— INPUT FOR THIS TASK —
──────────────────────────────

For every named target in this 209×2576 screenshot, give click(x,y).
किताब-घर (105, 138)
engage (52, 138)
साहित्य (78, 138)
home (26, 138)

──────────────────────────────

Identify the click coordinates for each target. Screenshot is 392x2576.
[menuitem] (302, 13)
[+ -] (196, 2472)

──────────────────────────────

— WHAT THE TASK ASKS —
Working through the records, find each line containing the word "target" and copy it.

— EXPECTED ANSWER —
For every named target in this 209×2576 screenshot, give click(x,y).
Identify the click coordinates for each target. Screenshot is 392x2576.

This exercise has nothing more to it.